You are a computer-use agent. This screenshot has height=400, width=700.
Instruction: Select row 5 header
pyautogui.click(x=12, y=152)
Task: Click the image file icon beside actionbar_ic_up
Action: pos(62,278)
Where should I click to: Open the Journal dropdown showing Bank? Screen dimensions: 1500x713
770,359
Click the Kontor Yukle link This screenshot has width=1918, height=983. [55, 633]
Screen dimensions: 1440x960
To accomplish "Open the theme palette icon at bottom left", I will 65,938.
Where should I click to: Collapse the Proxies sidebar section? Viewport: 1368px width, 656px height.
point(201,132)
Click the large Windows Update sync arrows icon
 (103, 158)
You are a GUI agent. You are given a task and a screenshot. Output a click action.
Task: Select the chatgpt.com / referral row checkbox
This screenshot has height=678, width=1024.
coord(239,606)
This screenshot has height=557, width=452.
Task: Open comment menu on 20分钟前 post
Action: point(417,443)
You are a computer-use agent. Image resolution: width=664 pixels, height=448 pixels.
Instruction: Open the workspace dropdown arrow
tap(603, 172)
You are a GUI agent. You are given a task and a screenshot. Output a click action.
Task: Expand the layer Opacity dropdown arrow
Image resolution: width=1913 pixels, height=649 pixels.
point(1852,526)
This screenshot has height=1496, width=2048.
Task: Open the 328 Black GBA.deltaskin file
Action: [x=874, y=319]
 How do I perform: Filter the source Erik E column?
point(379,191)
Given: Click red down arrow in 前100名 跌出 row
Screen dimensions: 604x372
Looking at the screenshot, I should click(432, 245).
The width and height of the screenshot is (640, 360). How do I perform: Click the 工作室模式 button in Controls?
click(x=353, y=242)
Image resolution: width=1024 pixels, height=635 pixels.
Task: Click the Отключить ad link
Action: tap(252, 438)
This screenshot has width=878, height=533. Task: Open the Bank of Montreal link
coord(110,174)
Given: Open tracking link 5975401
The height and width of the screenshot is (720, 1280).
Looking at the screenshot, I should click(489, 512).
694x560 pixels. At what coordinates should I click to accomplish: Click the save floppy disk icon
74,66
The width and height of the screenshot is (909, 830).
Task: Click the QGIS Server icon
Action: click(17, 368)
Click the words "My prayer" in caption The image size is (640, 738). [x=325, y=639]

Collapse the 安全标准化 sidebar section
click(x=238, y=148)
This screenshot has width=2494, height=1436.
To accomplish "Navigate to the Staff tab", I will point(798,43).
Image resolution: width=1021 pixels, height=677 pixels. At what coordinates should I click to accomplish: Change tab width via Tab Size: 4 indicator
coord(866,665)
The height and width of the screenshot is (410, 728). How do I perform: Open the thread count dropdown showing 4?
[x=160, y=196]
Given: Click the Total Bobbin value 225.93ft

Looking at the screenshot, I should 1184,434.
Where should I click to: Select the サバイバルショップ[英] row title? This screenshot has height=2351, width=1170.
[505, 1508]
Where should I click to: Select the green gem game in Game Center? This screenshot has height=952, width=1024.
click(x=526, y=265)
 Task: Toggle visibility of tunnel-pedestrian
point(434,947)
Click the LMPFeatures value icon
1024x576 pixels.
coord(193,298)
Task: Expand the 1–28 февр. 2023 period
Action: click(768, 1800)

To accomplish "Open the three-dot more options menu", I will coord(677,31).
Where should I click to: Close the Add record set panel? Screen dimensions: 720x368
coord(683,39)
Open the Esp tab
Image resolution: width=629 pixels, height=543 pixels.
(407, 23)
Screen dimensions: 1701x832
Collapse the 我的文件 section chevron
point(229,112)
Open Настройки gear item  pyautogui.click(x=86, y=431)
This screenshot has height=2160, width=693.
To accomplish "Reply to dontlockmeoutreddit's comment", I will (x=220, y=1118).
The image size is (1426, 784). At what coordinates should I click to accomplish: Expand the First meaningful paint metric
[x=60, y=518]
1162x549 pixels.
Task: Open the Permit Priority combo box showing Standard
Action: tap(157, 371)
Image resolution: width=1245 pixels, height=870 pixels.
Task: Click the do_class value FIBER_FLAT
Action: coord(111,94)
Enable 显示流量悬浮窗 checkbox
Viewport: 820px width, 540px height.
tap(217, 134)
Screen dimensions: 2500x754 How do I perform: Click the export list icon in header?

══════

Stated exercise
Copy every one of the rows above word for word.

Task response
You are a computer-use agent. This screenshot has height=400, width=700.
Instruction: Select row 5 header
pyautogui.click(x=12, y=152)
Task: Click the image file icon beside actionbar_ic_up
Action: pos(62,278)
Where should I click to: Open the Journal dropdown showing Bank? Screen dimensions: 1500x713
770,359
Click the Kontor Yukle link This screenshot has width=1918, height=983. [55, 633]
Screen dimensions: 1440x960
To accomplish "Open the theme palette icon at bottom left", I will 65,938.
Where should I click to: Collapse the Proxies sidebar section? Viewport: 1368px width, 656px height.
point(201,132)
Click the large Windows Update sync arrows icon
 (103, 158)
You are a GUI agent. You are given a task and a screenshot. Output a click action.
Task: Select the chatgpt.com / referral row checkbox
This screenshot has height=678, width=1024.
coord(239,606)
This screenshot has height=557, width=452.
Task: Open comment menu on 20分钟前 post
Action: point(417,443)
You are a computer-use agent. Image resolution: width=664 pixels, height=448 pixels.
Instruction: Open the workspace dropdown arrow
tap(603, 172)
You are a GUI agent. You are given a task and a screenshot. Output a click action.
Task: Expand the layer Opacity dropdown arrow
Image resolution: width=1913 pixels, height=649 pixels.
point(1852,526)
This screenshot has height=1496, width=2048.
Task: Open the 328 Black GBA.deltaskin file
Action: [x=874, y=319]
 How do I perform: Filter the source Erik E column?
point(379,191)
Given: Click red down arrow in 前100名 跌出 row
Screen dimensions: 604x372
Looking at the screenshot, I should click(432, 245).
The width and height of the screenshot is (640, 360). How do I perform: Click the 工作室模式 button in Controls?
click(x=353, y=242)
Image resolution: width=1024 pixels, height=635 pixels.
Task: Click the Отключить ad link
Action: tap(252, 438)
This screenshot has width=878, height=533. Task: Open the Bank of Montreal link
coord(110,174)
Given: Open tracking link 5975401
The height and width of the screenshot is (720, 1280).
Looking at the screenshot, I should click(489, 512).
694x560 pixels. At what coordinates should I click to accomplish: Click the save floppy disk icon
74,66
The width and height of the screenshot is (909, 830).
Task: Click the QGIS Server icon
Action: click(17, 368)
Click the words "My prayer" in caption The image size is (640, 738). [x=325, y=639]

Collapse the 安全标准化 sidebar section
click(x=238, y=148)
This screenshot has width=2494, height=1436.
To accomplish "Navigate to the Staff tab", I will point(798,43).
Image resolution: width=1021 pixels, height=677 pixels. At what coordinates should I click to accomplish: Change tab width via Tab Size: 4 indicator
coord(866,665)
The height and width of the screenshot is (410, 728). How do I perform: Open the thread count dropdown showing 4?
[x=160, y=196]
Given: Click the Total Bobbin value 225.93ft

Looking at the screenshot, I should 1184,434.
Where should I click to: Select the サバイバルショップ[英] row title? This screenshot has height=2351, width=1170.
[505, 1508]
Where should I click to: Select the green gem game in Game Center? This screenshot has height=952, width=1024.
click(x=526, y=265)
 Task: Toggle visibility of tunnel-pedestrian
point(434,947)
Click the LMPFeatures value icon
1024x576 pixels.
coord(193,298)
Task: Expand the 1–28 февр. 2023 period
Action: click(768, 1800)

To accomplish "Open the three-dot more options menu", I will coord(677,31).
Where should I click to: Close the Add record set panel? Screen dimensions: 720x368
coord(683,39)
Open the Esp tab
Image resolution: width=629 pixels, height=543 pixels.
(407, 23)
Screen dimensions: 1701x832
Collapse the 我的文件 section chevron
point(229,112)
Open Настройки gear item  pyautogui.click(x=86, y=431)
This screenshot has height=2160, width=693.
To accomplish "Reply to dontlockmeoutreddit's comment", I will (x=220, y=1118).
The image size is (1426, 784). At what coordinates should I click to accomplish: Expand the First meaningful paint metric
[x=60, y=518]
1162x549 pixels.
Task: Open the Permit Priority combo box showing Standard
Action: tap(157, 371)
Image resolution: width=1245 pixels, height=870 pixels.
Task: Click the do_class value FIBER_FLAT
Action: coord(111,94)
Enable 显示流量悬浮窗 checkbox
Viewport: 820px width, 540px height.
tap(217, 134)
Screen dimensions: 2500x754 How do I perform: Click the export list icon in header?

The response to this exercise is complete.